Message to the Future
Better Living Through Chemistry
First Billboard
2084 Billboard
Erosion
Vanishing Gold
Feathers Billboard
Help
The Last Billboard
Choices
Moon Tracks
Carpool
The Wasteland
Memorial
Twin Towers
Tornado
ARTIST STATEMENT
In my art I try to balance the tension between beauty and environmental destruction in portraying the changes in our world. We live in exciting, precarious times. Today the most dramatic changes are experienced instantly …. there is world wide information available to all through the internet, cell phones and Facebook. With it comes an obsession for freedom, even for revolution.
Since the sixties I have painted many aspects of nature, the dark volcanic islands of the Galapagos, the fierce beauty of the Grand Canyon, the incredible vanishing animals of Africa as well as the degradation of the wilderness of America. The more I traveled, the more I witnessed these changes worldwide. My response was to paint a Billboard Series and the Industrial Park Series using silver paint, iridescent pigments, and dimensional collage materials that parallel the actual detritus of today’s toxic environment.
In true George Orwellian doublespeak, industry calls its sites “parks,” its clear cutting, “making open space,” its killing, “harvesting,” and of course denies global warming. Today, with the population reaching 7 billion, and the need for the necessities of life, such as food, water, and education, environmental awareness and active conservation are crucial to the health of the world.
The Storm
BIO
My first New York City exhibit in 1969 was called “Elegy to Nature”. Since then I have been painting and drawing the many diverse aspects of the landscape — fascinated by our love, yet exploitation of nature.
I grew up in Western PA, attended Carnegie Mellon University and after graduation came to New York City to live, paint, and earn my Master’s Degree at NYU which enabled me to teach art at Pace University and Pratt Art School.
My most recent work is a series of iridescent paintings called Industrial Park, dealing with pollution, the extinction of plants, animals and global disasters. These works use oil paint with iridescent pigments to simulate the look of broken glass, mine tailings and rainbow like oil spills. In 1980, after a serious car accident and a long recovery, a sense of the fragility of life tinged my work.
During the seventies I had four one woman shows in New York City, received a C.A.P.S. NY state graphics award, proposed and worked on 2 Heresies issues and wrote an article on ECOTAGE. Trips to the Galapagos Islands, Africa, the Grand Canyon and other travels stimulated my series of Billboard paintings depicting the hotspots of the world.
Grants from The Pollack-Krasner Foundation (2008), The Vogelstein and The Puffin Foundation enabled me to publish two catalogs and exhibit my Mythmaker series of 20 drawings at the National Museum of Women in the Arts in Wash DC 2004-05. My work is in the permanent collections of many museums: the National Academy of Sciences in Washington D.C., the Telfair, the Guild Hall, the Fogg Art Museum, the Hunterdon, the Islip Museum, the Long Island Museum and the Heckscher Museum.

### Excerpted data:
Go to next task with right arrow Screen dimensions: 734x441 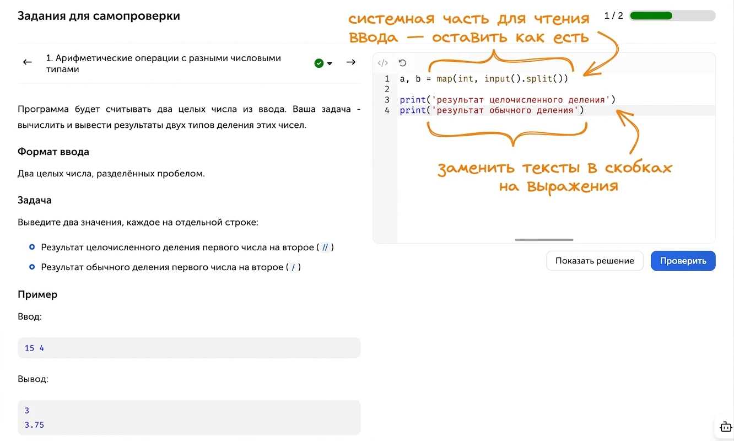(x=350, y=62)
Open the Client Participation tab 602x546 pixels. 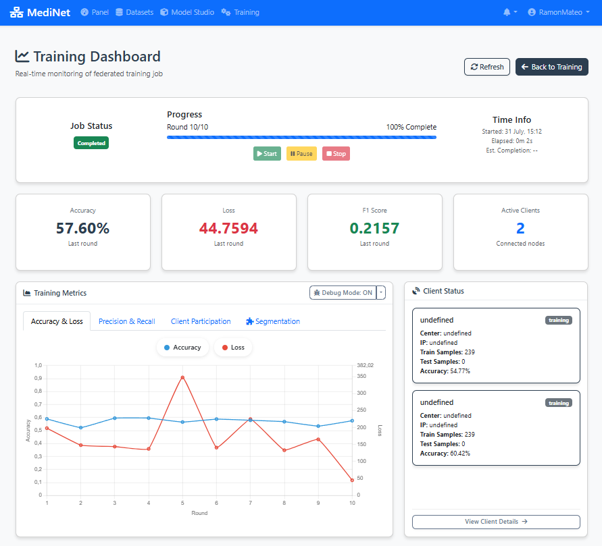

--

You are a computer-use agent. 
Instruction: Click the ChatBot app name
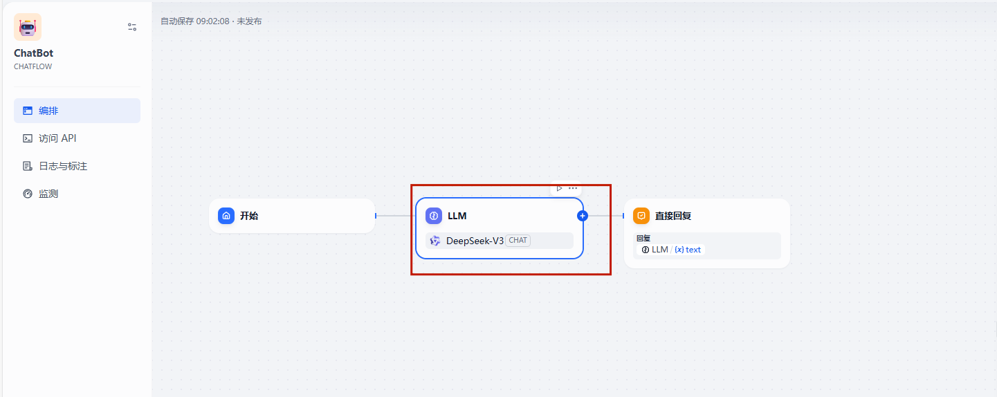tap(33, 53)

### Activities:
- A) Answer these questions using the artist's page.
(i) What was the title of the artist's first New York City exhibit, and in what year was it held?
(ii) Which university did the artist attend before moving to New York City?
(iii) What figure does the page give for the world's population?
- B) Write out the passage of the artist's page from "In true George" up to and including "exploitation of nature.".
- C) List every museum or institution that the artist's page names as holding the artist's work in its permanent collection.

### Answers provided:
- A)
(i) "Elegy to Nature," in 1969
(ii) Carnegie Mellon University
(iii) 7 billion

- B)
In true George Orwellian doublespeak, industry calls its sites “parks,” its clear cutting, “making open space,” its killing, “harvesting,” and of course denies global warming. Today, with the population reaching 7 billion, and the need for the necessities of life, such as food, water, and education, environmental awareness and active conservation are crucial to the health of the world.
The Storm
BIO
My first New York City exhibit in 1969 was called “Elegy to Nature”. Since then I have been painting and drawing the many diverse aspects of the landscape — fascinated by our love, yet exploitation of nature.

- C)
- the National Academy of Sciences in Washington D.C.
- the Telfair
- the Guild Hall
- the Fogg Art Museum
- the Hunterdon
- the Islip Museum
- the Long Island Museum
- the Heckscher Museum